The scientific name of whitebark pine is Pinus albicaulis. The common and scientific names describe the whitebark pine. Albicaulis means "white stemmed." To remember the name, think of it as the "Albino-bark Pine." Other common names: Pitch pine, scrub pine, and creeping pine. John Muir called it "Dwarf Pine."

If you go looking for whitebark pine, you may be disappointed. Like other white pines, whitebark pine has been decimated by white pine blister rust. You can see their ghostly, white forms still standing in large areas, for example, above Mount Hood Meadows. White pine blister rust is a disease caused by an Asian fungus, which was introduced to North America over 100 years ago. It has caused serious damage to the white pines all across the U.S. In the Northwest, white pine blister rust has infected large areas of whitebark pine. The fungus first attacks the needle, then the branches, and eventually the trunk of the tree.

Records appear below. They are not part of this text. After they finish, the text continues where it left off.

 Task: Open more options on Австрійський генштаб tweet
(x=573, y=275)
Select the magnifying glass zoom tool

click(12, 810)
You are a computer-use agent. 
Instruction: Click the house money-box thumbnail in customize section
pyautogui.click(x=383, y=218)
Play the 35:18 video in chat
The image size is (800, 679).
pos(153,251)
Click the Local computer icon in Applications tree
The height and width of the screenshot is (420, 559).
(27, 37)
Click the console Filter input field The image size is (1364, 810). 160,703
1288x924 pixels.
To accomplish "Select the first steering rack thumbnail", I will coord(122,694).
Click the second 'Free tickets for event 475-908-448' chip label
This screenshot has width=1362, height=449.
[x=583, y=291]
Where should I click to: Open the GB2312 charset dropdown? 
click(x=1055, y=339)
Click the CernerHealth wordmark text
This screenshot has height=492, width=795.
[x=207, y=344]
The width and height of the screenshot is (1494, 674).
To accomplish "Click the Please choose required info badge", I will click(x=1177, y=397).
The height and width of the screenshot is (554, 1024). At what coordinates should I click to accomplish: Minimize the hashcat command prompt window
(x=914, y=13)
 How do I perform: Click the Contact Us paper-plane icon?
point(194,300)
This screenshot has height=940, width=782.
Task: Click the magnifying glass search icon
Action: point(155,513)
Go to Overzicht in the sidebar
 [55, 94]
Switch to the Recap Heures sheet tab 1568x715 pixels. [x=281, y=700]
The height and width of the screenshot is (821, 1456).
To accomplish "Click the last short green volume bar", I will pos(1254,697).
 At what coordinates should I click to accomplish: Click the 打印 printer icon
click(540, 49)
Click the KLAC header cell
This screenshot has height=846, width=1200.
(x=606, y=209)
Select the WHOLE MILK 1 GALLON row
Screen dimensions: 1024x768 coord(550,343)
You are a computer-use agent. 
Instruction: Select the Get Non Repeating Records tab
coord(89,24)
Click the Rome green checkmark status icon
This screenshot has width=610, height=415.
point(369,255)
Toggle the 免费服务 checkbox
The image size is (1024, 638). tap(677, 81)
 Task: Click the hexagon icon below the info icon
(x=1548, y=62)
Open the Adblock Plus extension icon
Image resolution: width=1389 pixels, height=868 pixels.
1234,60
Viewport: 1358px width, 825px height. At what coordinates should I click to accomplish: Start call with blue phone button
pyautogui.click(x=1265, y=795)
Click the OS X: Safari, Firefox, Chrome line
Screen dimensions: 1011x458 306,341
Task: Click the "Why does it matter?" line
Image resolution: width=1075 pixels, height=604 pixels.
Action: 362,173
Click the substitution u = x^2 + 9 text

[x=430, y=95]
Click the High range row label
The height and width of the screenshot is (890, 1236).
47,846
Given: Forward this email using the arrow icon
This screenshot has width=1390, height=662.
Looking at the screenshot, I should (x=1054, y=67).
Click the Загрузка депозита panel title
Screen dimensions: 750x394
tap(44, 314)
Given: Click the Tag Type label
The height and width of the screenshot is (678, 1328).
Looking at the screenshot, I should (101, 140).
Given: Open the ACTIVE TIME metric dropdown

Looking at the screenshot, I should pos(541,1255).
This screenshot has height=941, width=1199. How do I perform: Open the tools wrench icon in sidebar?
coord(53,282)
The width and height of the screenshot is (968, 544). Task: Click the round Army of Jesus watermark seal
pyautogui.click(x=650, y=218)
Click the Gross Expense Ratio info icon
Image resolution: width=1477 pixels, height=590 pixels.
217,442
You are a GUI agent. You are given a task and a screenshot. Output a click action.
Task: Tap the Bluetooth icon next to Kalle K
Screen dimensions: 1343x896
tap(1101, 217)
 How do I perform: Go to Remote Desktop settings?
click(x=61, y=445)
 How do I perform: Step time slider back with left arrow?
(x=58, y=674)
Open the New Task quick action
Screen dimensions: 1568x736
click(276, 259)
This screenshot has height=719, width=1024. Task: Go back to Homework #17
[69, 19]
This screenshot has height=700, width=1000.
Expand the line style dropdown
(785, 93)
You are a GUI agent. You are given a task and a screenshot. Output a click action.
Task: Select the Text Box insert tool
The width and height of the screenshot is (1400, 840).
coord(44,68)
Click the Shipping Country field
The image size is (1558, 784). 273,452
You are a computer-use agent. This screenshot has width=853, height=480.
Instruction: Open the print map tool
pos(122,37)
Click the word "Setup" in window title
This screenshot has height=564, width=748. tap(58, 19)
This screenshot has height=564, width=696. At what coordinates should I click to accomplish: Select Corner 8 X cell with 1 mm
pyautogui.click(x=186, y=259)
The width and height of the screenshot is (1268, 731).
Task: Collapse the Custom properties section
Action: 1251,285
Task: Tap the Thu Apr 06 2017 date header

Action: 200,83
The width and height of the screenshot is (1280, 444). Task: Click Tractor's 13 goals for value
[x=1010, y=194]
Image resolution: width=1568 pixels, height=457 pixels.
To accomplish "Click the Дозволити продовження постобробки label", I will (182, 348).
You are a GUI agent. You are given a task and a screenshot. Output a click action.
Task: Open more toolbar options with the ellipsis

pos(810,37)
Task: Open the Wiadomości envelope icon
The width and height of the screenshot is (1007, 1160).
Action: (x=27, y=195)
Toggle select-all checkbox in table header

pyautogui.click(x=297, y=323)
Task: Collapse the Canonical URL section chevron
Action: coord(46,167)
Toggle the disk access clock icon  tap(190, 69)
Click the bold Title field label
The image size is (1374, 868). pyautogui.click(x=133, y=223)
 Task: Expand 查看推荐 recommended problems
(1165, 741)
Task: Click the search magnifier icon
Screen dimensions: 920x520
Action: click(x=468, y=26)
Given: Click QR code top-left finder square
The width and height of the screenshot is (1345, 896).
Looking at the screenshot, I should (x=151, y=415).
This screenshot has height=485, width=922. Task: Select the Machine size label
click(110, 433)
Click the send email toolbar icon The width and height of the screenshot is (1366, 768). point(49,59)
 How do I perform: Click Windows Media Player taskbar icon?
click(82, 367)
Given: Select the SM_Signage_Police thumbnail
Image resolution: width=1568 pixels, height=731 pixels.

Whitebark pines tested for resistance to blister rust.
Some survive, others, not so much.

White pine blister rust has a fascinating life history. It requires two host species to complete its life cycle. One is a white pine. The other can be a variety of plants from the Ribes genus, locally, usually shrubs like currants and gooseberries. The infected shrubs infect the trees, and the trees in turn infect more shrubs. If you remove one of the hosts, the fungus cannot reproduce. Years ago, the Forest Service sent out summer workers to clear affected areas of the shrubs necessary to complete the life cycle of the fungus. Unsurprisingly, that effort failed. More recently, efforts have been underway to develop genetic strains of whitebark pine that are resistant to the disease. For details on this effort, see this post on the Dorena Genetic Resource Center

Whitebark pines just don’t seem to be able to catch a break. Recently, the mountain pine beetle has attacked large areas of whitebark pine. More outbreaks are likely as winters become warmer allowing pine beetles to survive in areas where they were once killed by cold winters. Due to the decline in whitebark pine from blister rust and beetles, it is now listed as an endangered species on the IUCN Red List. Climate change may prove to be the biggest challenge to the survival of whitebark pine.

Whitebark pines may need our help to survive the assault of these enemies. They are an important member of the alpine ecosystem, providing food for nutcrackers and shelter to other birds and mammals, and contributing to the beauty of the high mountain environment. We can help them survive by supporting efforts to combat blister rust, and by reducing greenhouse gas emissions.

If you want to see some whitebark pines, here are some locations that are easy to get to: Above Timberline Lodge on Mount Hood, on the rim above Crater Lake, and at the top of the Mount Howard tram at Wallowa Lake.


More info

Northwest Conifers: Whitebark Pine  

Gymnosperm Database: Pinus albicaulis 

Our Threatened Timberlines: The Plight of Whitebark Pine Ecosystems  


  1. I should plant some of these in my yard, but they probably would not survive! I do recall seeing some weather-beaten ones up at Crater Lake! On a side note, that nutcracker can carry up to 100 of the seeds at once! It should be called a "nut hauler." :-)

    1. Yes, I doubt they would do well down here in the valley. Hoyt Arboretum doesn't have any growing there.